Bites from head lice (see photo left) cause intensive itching (the body's allergic reaction to the bite) and irritation on the scalp, small red bumps on the scalp, neck and shoulders. Bumps may become crusty and ooze.

To check if you have head lice you will have to bug a bug busting comb from the pharmacy to check for lice and nits (eggs). Then lean over a sheet of paper and comb the hair in small sections from the roots to the ends of the hair for at least eight days. It is very important to clean any lice or debris from the comb following each combing or to collect nits and hair that are removed. Both live lice and empty egg shells may drop onto the paper. Head lice does not lead to medical problems. A short haircut will make it easier to wash and to get rid of louse and nits. There is no need to cut off long hair before starting treatment.

Head lice infect hair on the head and they are easiest to see on the neck and over the ears. Tiny eggs are often mistaken for dandruff. Head lice can survive on clothing, carpets or bedding for up to 10 days. Their eggs can live for more than 2 weeks. The size of a louse is about 2.5 millimeters.

Head lice moves down to the scalp to suck blood. Head lice must feed every six hours or they will die. Head lice are usually small 6-legged insects lwhich can vary in colour from grey to brown. With their two large front legs they grab onto the hair shaft.




Children & head lice/ louse

Especially among children ages 3-10 is a very common condition because of their close contact with each other at school. It is not a matter of poor hygiene. If you check any live lice on the child's head then do check every member of the family.

An individual family may be in control of head lice at home, but the child can be reinfested when she comes in touch with an "untreated" child. Also you should get in touch with the school and playmates to report the fact that your child is having head lice to prevent further spreading or reinfesting.

If your child is under two years of age it is best to get in touch with your pediatrician for advice. Most pyrethrum shampoos are generally not recommended for children under the age of two.

Research shows that girls get head lice more often than boys and women more often than men. Not because they might have longer hair, but while girls or women are more likely to to put their heads together when they are playing or working.



Tips

If your child is scratching his/her head or if the school or day-care has reported a louse a infestation, look for signs of head lice.

Routinely examine your child's head on a weekly/ monthly basis.

Head lice are normally spread by close contact, but can also be spread by sharing clothes such as hats, scarves, coats, sports uniforms or hair ribbons.

Be careful sharing infested combs, brushes or towels.

Clothing and bedding will also need to be washed on a daily basis during the entire treatment.

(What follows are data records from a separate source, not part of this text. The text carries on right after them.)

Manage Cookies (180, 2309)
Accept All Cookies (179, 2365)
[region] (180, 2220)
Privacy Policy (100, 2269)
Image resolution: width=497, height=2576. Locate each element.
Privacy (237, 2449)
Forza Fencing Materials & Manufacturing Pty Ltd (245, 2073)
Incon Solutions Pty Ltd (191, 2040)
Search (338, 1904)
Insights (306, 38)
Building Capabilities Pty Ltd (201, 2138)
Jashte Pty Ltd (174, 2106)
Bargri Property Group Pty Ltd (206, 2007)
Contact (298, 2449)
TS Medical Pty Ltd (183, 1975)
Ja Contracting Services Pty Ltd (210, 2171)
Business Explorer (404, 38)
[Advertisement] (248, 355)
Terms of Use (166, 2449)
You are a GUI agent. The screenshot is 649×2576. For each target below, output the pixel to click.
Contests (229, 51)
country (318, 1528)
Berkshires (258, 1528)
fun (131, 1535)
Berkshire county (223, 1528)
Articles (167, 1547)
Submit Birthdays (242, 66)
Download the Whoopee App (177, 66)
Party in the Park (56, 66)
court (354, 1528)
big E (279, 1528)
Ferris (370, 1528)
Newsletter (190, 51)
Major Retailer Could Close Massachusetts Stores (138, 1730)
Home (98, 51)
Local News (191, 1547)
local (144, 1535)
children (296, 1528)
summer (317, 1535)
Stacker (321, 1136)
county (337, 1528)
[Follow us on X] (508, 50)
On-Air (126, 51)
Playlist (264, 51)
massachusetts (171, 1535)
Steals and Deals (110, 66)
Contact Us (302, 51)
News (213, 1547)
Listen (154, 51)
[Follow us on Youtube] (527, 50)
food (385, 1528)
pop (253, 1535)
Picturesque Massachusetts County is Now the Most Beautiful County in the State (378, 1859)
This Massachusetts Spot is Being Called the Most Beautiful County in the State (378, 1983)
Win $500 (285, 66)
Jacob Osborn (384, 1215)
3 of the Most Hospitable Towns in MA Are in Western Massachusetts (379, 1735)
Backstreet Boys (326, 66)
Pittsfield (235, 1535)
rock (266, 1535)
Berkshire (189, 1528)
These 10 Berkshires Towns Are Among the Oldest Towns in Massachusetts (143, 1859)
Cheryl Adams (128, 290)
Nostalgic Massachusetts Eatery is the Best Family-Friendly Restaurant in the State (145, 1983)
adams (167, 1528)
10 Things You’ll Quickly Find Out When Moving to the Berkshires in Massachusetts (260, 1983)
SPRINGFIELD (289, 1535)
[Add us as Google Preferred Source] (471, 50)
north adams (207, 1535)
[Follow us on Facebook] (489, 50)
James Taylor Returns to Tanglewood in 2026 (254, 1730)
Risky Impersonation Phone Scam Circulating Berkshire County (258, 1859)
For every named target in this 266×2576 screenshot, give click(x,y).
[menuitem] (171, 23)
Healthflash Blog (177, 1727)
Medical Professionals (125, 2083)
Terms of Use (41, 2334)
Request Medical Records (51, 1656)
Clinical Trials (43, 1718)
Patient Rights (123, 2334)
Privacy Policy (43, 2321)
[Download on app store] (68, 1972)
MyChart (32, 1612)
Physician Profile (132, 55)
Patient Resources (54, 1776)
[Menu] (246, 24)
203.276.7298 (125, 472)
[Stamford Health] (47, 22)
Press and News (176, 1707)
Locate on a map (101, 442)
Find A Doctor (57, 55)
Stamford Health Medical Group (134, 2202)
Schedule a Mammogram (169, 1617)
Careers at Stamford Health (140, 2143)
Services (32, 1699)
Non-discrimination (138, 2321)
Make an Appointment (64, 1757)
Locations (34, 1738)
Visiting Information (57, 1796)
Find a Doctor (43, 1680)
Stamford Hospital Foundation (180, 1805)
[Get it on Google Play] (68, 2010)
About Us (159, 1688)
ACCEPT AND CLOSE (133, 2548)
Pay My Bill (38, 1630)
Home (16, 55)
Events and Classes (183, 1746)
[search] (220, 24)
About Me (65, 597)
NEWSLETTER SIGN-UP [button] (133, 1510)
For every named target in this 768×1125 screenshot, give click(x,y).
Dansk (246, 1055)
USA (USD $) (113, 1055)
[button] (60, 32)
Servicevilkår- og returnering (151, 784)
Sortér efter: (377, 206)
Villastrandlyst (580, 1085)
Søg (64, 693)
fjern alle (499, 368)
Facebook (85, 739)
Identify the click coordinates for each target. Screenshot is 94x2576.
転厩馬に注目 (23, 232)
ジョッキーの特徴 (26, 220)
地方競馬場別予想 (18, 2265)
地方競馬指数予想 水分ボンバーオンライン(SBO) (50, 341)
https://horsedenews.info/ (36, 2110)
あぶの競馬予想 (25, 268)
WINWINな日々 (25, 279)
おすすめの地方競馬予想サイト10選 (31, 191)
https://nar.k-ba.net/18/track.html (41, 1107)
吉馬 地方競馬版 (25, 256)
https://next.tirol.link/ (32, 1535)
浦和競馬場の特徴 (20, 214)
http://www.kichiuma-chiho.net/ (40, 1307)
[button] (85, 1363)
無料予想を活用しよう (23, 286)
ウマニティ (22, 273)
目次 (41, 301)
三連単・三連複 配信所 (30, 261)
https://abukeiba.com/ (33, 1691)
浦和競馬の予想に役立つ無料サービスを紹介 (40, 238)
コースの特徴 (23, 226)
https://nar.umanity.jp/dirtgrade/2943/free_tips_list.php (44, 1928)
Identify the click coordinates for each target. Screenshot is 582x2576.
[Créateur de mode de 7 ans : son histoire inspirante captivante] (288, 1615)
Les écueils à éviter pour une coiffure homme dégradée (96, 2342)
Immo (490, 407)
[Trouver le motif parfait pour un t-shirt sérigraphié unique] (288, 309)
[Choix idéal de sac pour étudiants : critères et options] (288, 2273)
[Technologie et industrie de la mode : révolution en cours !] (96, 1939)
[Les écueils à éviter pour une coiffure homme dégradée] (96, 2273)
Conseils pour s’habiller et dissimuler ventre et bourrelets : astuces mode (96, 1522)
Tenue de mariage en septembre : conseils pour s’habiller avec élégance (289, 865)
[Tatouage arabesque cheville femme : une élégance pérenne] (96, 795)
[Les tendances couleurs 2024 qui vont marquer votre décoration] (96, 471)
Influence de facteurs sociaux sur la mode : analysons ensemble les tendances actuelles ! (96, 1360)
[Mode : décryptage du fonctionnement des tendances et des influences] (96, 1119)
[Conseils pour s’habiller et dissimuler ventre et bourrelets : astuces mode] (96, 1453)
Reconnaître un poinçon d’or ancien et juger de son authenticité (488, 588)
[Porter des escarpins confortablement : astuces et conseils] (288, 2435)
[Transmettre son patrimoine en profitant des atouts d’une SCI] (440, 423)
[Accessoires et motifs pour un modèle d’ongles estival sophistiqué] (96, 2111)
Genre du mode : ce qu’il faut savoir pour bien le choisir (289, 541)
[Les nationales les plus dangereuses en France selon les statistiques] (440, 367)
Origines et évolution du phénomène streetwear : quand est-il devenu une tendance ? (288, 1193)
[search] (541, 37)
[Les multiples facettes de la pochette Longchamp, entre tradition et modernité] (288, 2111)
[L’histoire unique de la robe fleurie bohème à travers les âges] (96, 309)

Frequently cleaning of carpets and all other surfaces in child-care centers prevents spread of all types of infections including head lice.

Household tips

To kill lice and nits, machine wash (hot water) washable clothing and bed linens that the infested person wore or used during the 2 days before treatment. Store all clothing stuffed animals that cannot be washed or dry cleaned into a sealed plastic bag for 2 weeks and repeat after eight days. Dry clean clothing that is not washable (like coats, hats and scarves).